> TASK PROMPT:
The listing is to be reproduced exactly, excluding its pictures.

━━ LISTED RECORDS

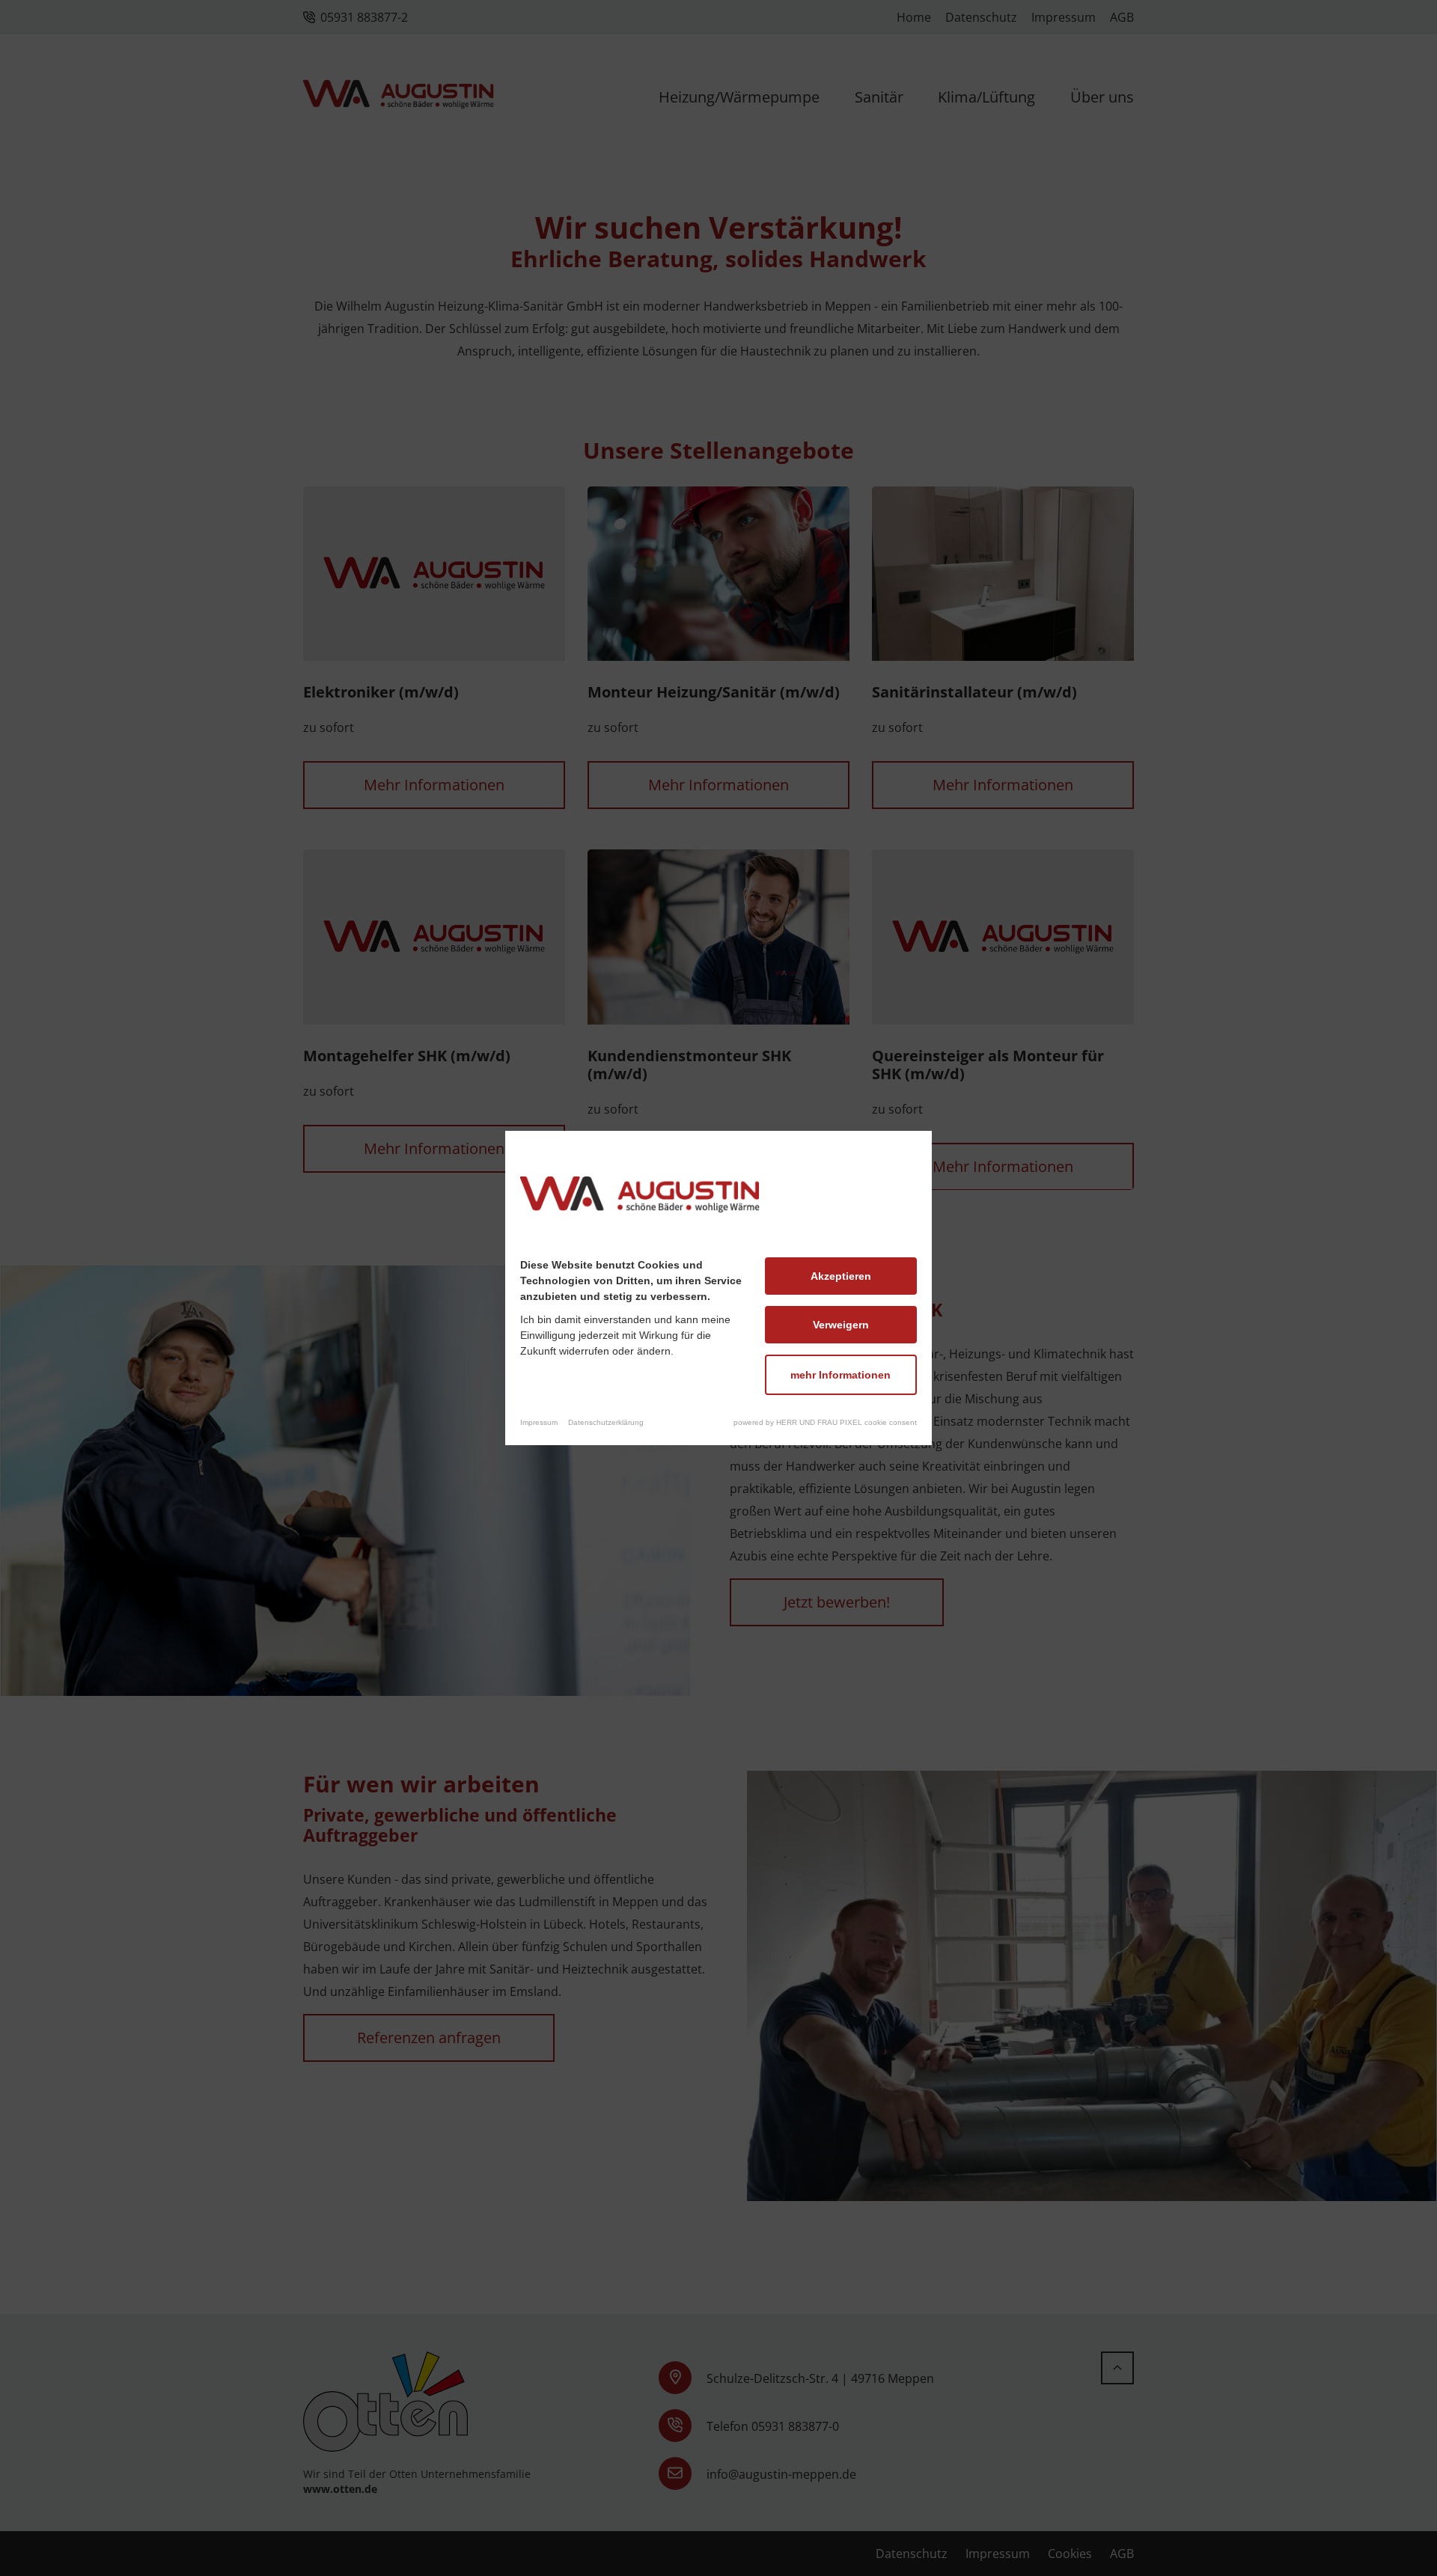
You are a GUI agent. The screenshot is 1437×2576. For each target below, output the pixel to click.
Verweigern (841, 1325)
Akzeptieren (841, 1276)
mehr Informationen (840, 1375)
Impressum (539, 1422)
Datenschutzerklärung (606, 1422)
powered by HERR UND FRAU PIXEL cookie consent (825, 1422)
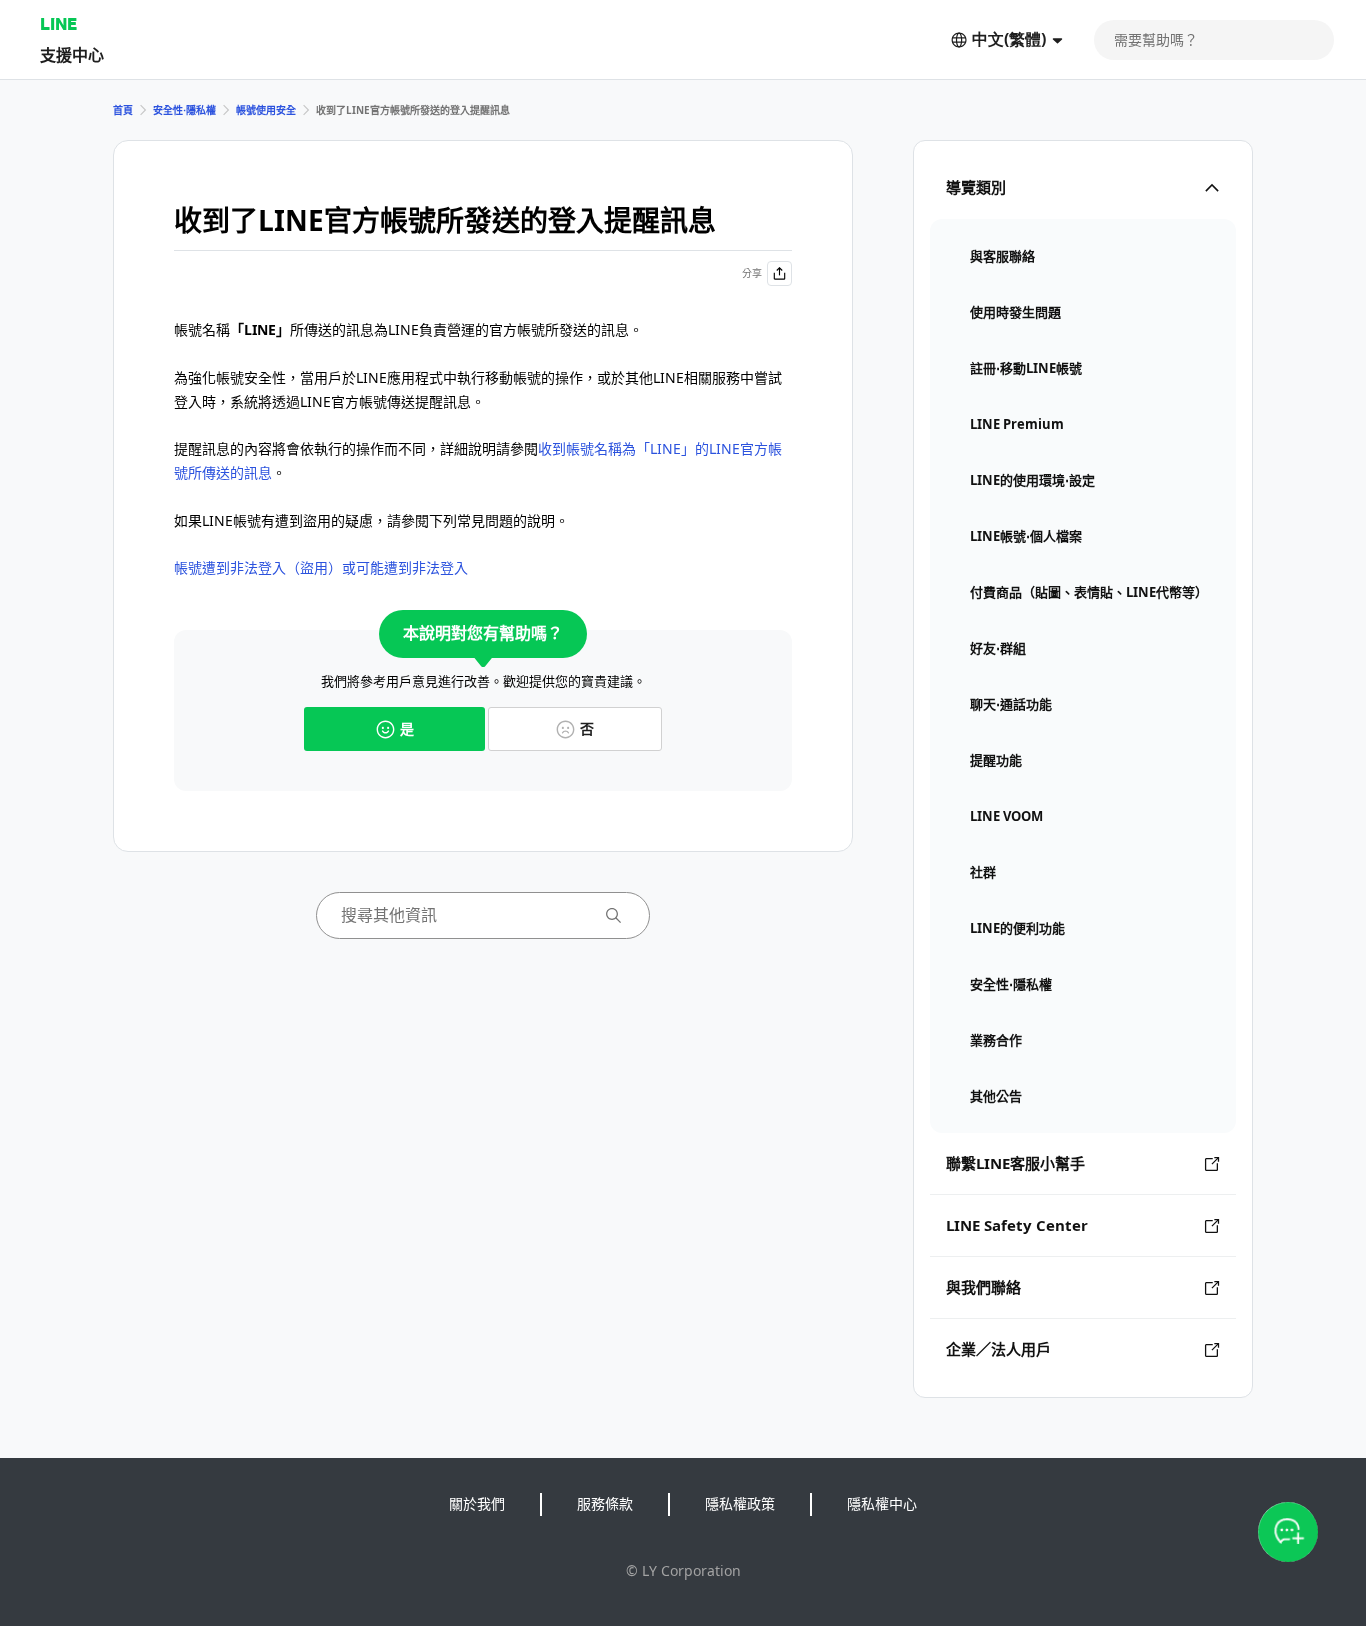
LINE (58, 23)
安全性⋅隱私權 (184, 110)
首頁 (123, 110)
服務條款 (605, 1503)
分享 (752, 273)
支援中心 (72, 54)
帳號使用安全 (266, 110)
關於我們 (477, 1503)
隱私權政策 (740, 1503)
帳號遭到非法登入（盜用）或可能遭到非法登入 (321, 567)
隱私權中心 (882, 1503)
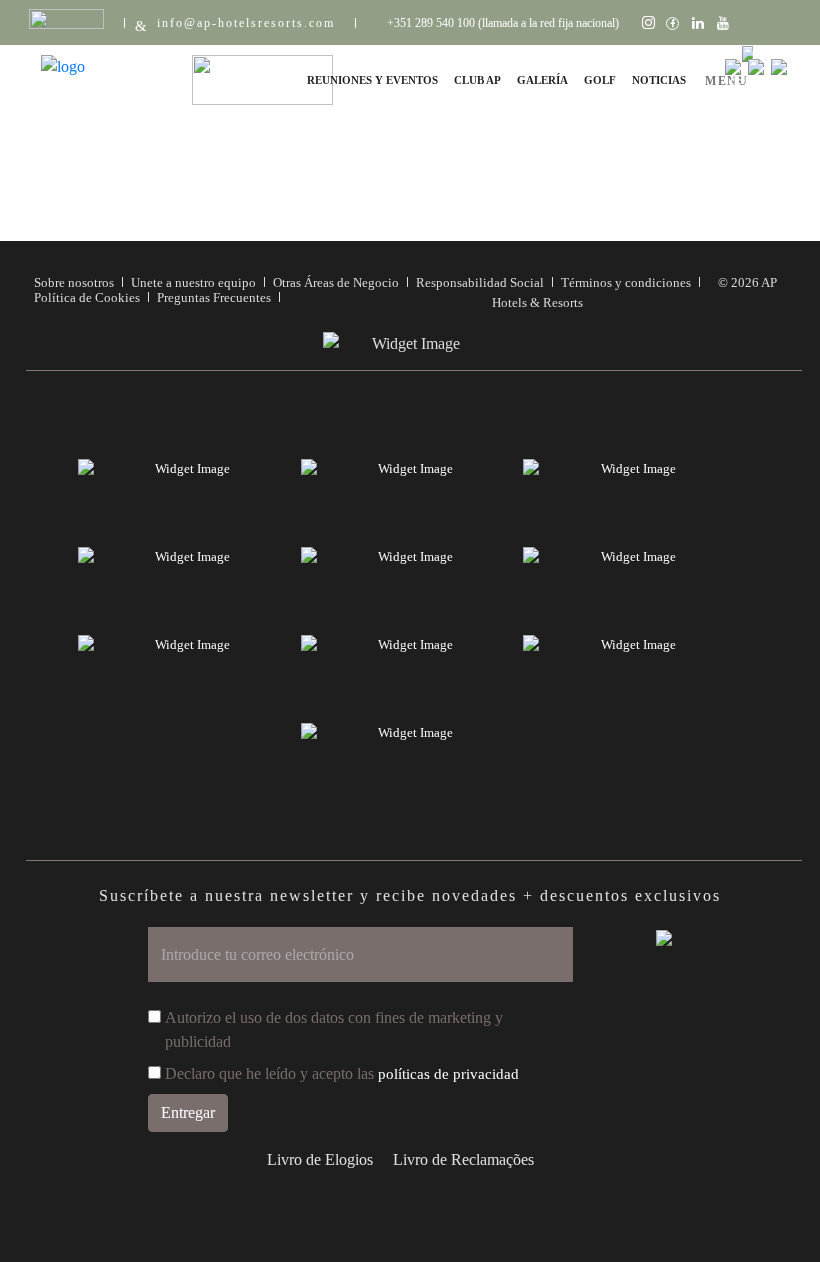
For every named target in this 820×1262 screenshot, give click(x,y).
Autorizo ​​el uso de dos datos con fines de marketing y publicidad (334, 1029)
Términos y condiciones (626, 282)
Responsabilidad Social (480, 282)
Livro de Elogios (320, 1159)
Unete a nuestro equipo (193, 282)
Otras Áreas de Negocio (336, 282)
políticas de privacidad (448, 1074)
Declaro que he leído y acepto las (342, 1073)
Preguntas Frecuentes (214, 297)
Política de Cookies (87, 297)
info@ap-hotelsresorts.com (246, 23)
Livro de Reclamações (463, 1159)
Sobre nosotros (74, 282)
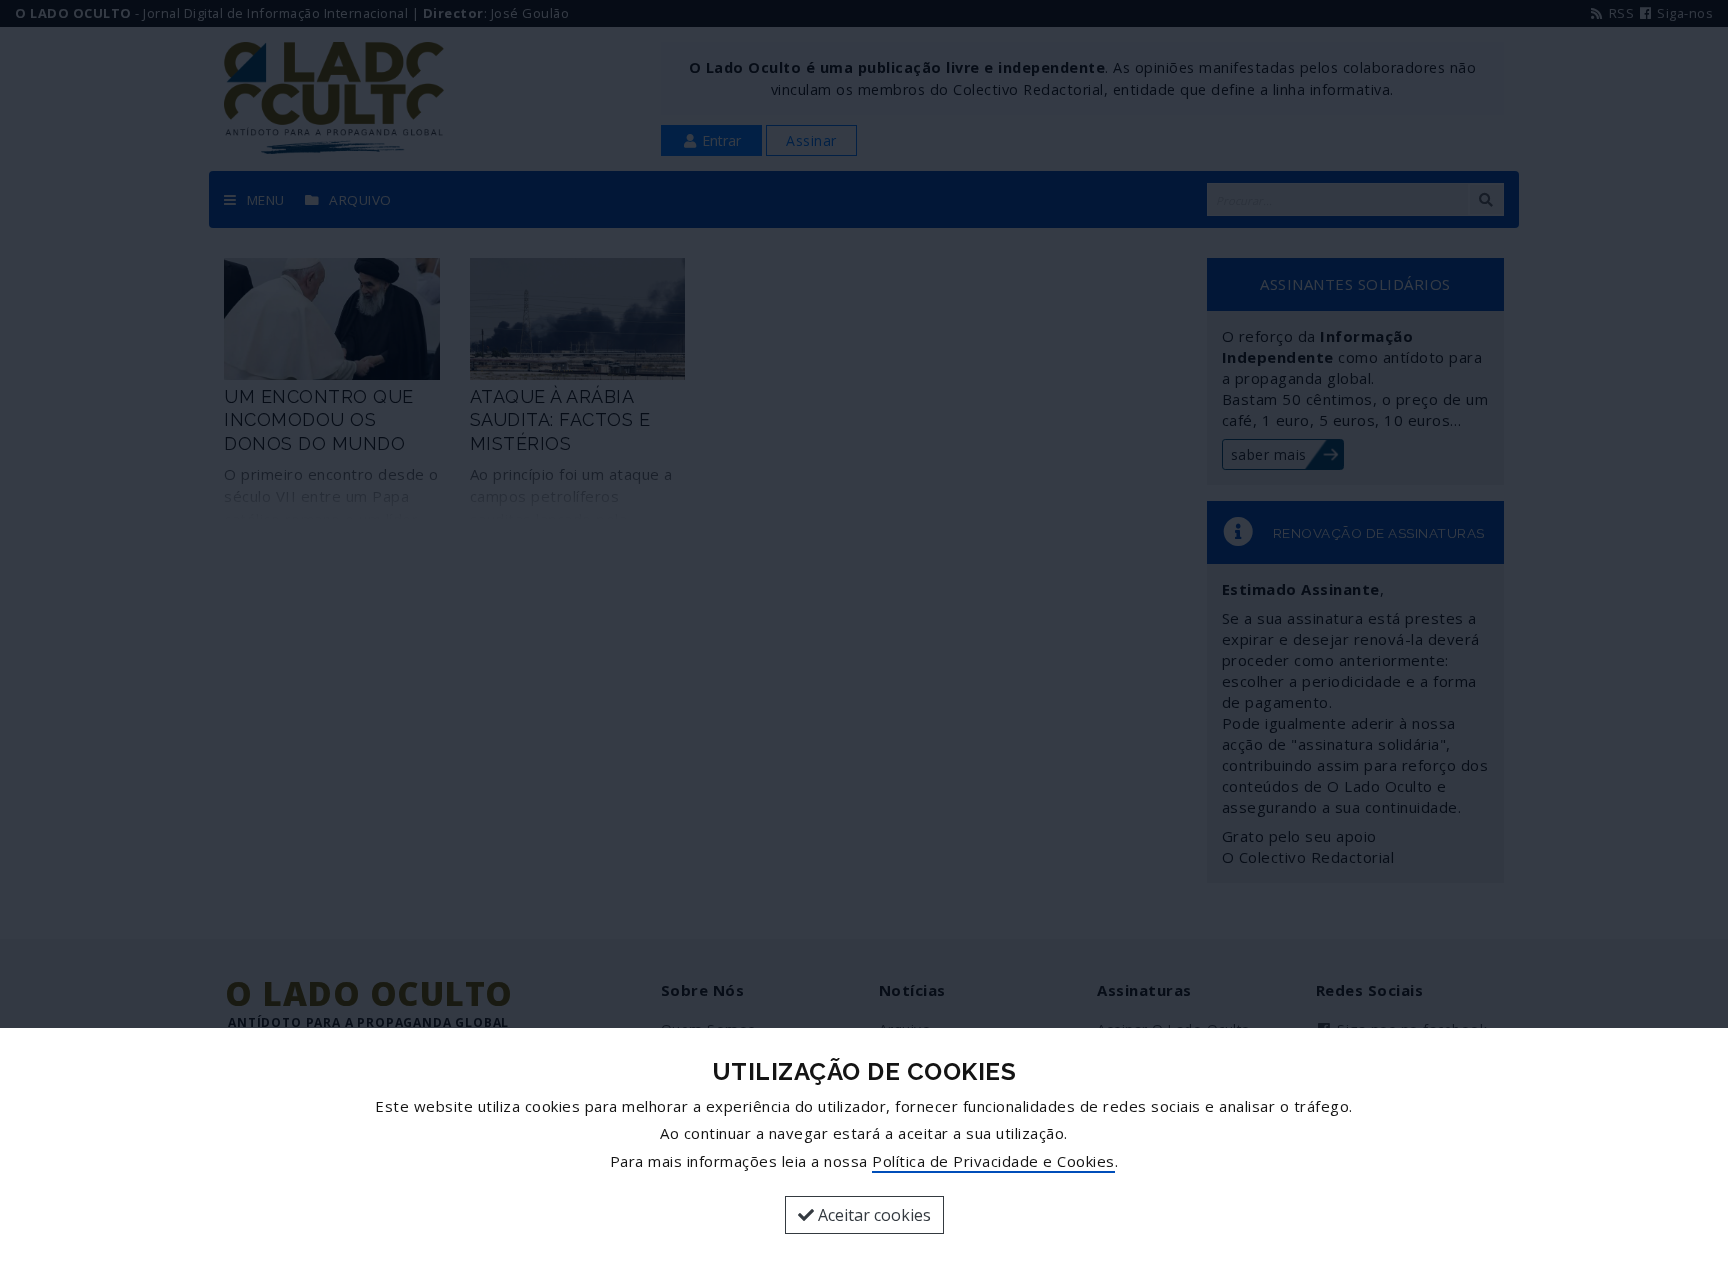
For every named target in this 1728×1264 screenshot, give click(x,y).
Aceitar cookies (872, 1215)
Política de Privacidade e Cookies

━━━━

> RESULT OF THIS TASK:
You are a GUI agent. The screenshot is 1437×2576. For each target below, output the pixel to click.
Verweigern (841, 1325)
Akzeptieren (841, 1276)
mehr Informationen (840, 1375)
Impressum (539, 1422)
Datenschutzerklärung (606, 1422)
powered by HERR UND FRAU PIXEL cookie consent (825, 1422)
LINE (58, 23)
安全性⋅隱私權 (184, 110)
首頁 (123, 110)
服務條款 (605, 1503)
分享 (752, 273)
支援中心 (72, 54)
帳號使用安全 (266, 110)
關於我們 (477, 1503)
隱私權政策 (740, 1503)
帳號遭到非法登入（盜用）或可能遭到非法登入 (321, 567)
隱私權中心 (882, 1503)
For every named target in this 820×1262 screenshot, give click(x,y).
Autorizo ​​el uso de dos datos con fines de marketing y publicidad (334, 1029)
Términos y condiciones (626, 282)
Responsabilidad Social (480, 282)
Livro de Elogios (320, 1159)
Unete a nuestro equipo (193, 282)
Otras Áreas de Negocio (336, 282)
políticas de privacidad (448, 1074)
Declaro que he leído y acepto las (342, 1073)
Preguntas Frecuentes (214, 297)
Política de Cookies (87, 297)
info@ap-hotelsresorts.com (246, 23)
Livro de Reclamações (463, 1159)
Sobre nosotros (74, 282)
For every named target in this 1728×1264 screenshot, give click(x,y).
Aceitar cookies (872, 1215)
Política de Privacidade e Cookies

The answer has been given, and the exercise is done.